## Problem
Even where a line looks wrong, copy it exactly and include every entry.

## Material shown
━━━━━━━━━━

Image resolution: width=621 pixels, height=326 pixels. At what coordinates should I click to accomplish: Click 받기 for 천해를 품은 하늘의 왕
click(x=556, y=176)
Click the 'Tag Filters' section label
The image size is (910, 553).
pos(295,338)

━━━━━━━━━━

## Solution for this task
Image resolution: width=621 pixels, height=326 pixels. At what coordinates should I click to accomplish: Click 받기 for 천해를 품은 하늘의 왕
click(x=556, y=176)
Click the 'Tag Filters' section label
The image size is (910, 553).
pos(295,338)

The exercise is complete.